Each group I work with is different, but all classes have their similarities. There are always the class 'Superstars,' the ones that everyone knows are 'dramatic' and who aren't afraid to show it, and then there are the kids who hide a little in the back. I try to see those kids and pull them out front, if only for a moment. I like the kids that surprise everyone, even maybe themselves. Those are what I consider to be the greatest triumphs of my teaching career. I love it when teachers say "she's really blossomed throught this process" or "he's really come out of his shell." My absolute favorite was when a teacher told me that her student's self-esteem had really gone up as she became more confident in her role. She had taken on leadership roles in class and really started to command a whole new respect from her classmates. How great is that?

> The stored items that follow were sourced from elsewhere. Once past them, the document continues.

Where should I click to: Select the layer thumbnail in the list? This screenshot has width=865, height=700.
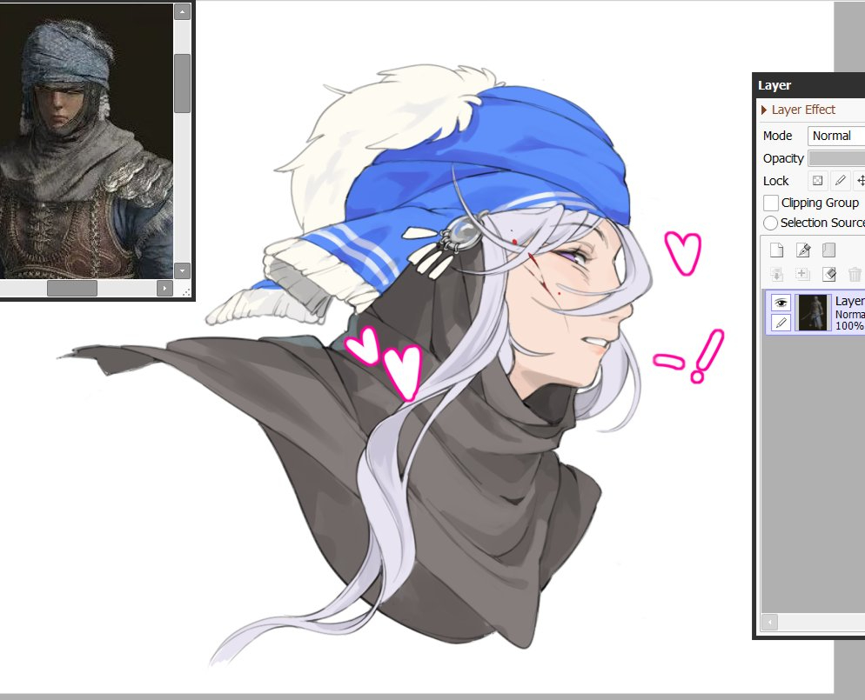(x=814, y=312)
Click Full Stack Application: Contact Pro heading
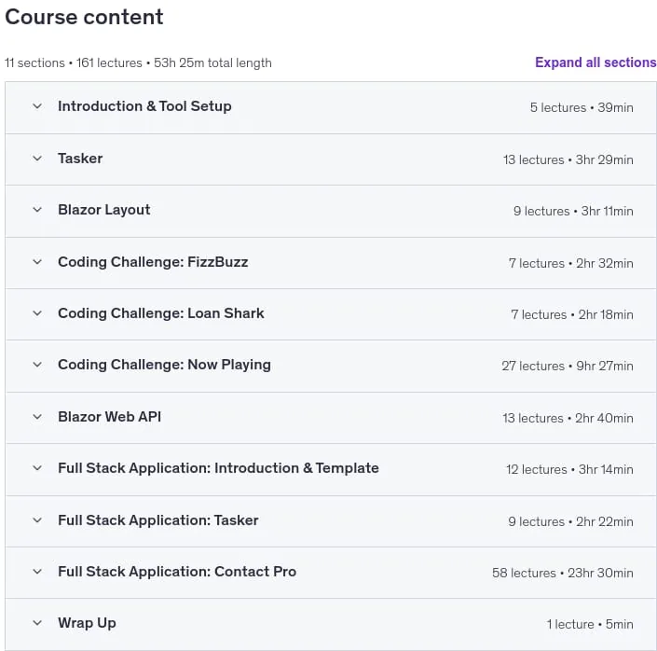 click(x=177, y=572)
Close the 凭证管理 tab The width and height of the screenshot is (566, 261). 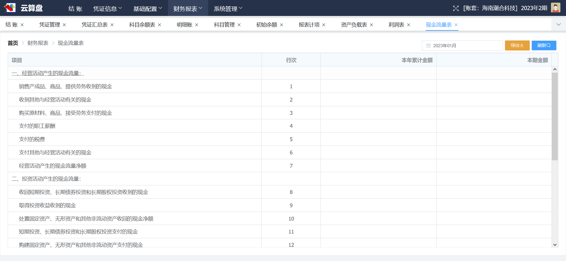click(x=64, y=25)
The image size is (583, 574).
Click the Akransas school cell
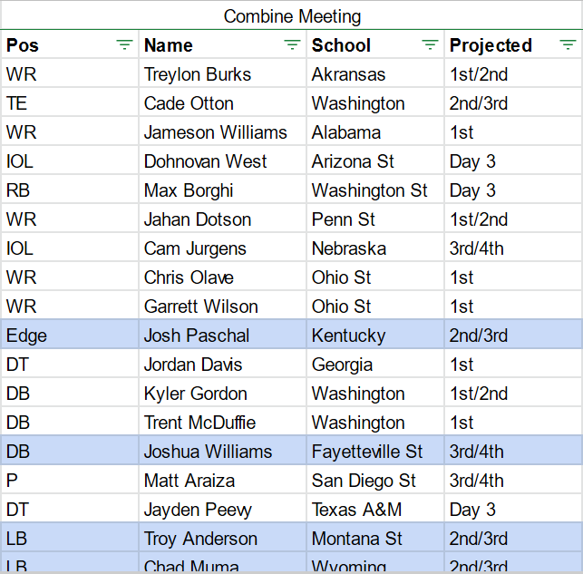pos(375,74)
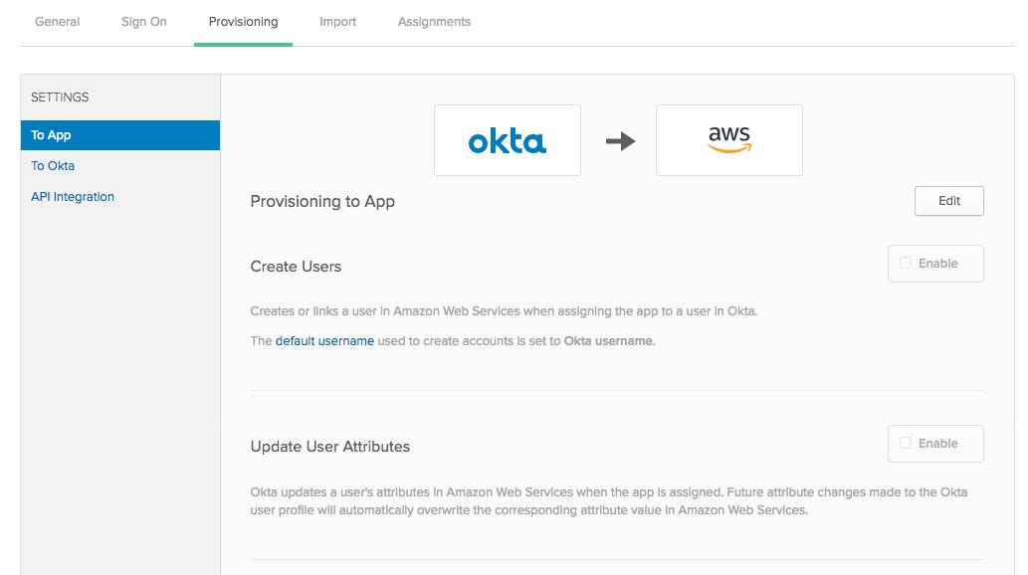Click the Provisioning to App heading
This screenshot has height=575, width=1028.
322,201
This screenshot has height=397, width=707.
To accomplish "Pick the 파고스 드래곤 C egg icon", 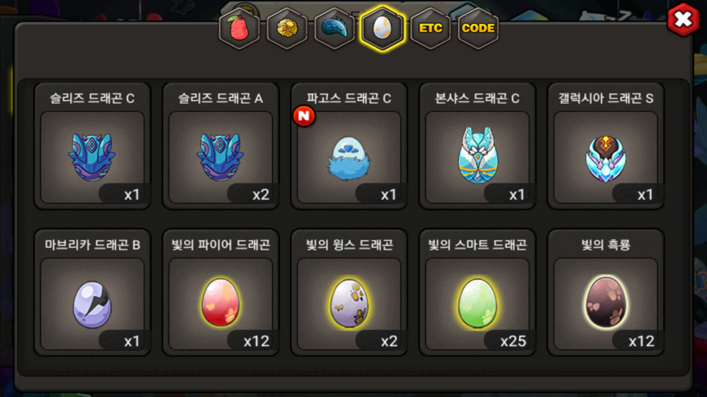I will pyautogui.click(x=349, y=157).
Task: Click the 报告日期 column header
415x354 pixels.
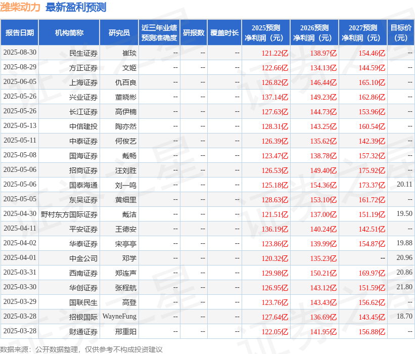Action: click(20, 32)
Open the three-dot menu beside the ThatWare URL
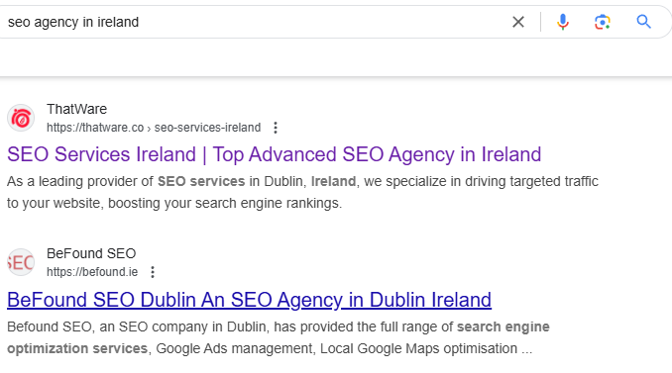Image resolution: width=672 pixels, height=373 pixels. tap(276, 128)
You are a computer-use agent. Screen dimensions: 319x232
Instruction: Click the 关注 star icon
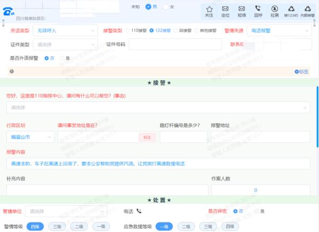tap(209, 9)
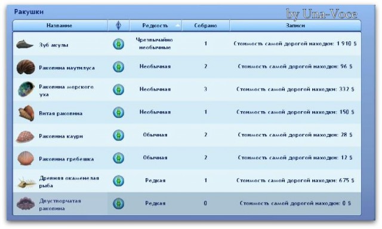382x229 pixels.
Task: Sort by the Название column header
Action: pyautogui.click(x=60, y=25)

Yet, there are those kids who get mad, storm off, mouth off, or even cry when I announce the cast lists, and my heart just bleeds for them everytime. Believe me, I consider every line in the script when I cast and, unlike professional casting directors, I do not cast based upon looks. I don't have to. No one has to "look right for the part." The major factors in my casting process? I consider what role the student asks for, the effort they put into the audition, and their behavior. Teachers get final approval of the casting list, but on rare occasions I have gone to bat against the teacher if I feel it is necessary to provide the students with their chance to shine. Many teachers are surprised by how much the kids will rise to the occasion. It is an awesome thing to behold.
So, I cling to that thought as I force myself to assign roles. I try to remind myself that I often learned the most from the roles I didn't want to play. Eventually, I found something to love in each one. Helping my students have similar experiences is a constant goal in the Prelude Program.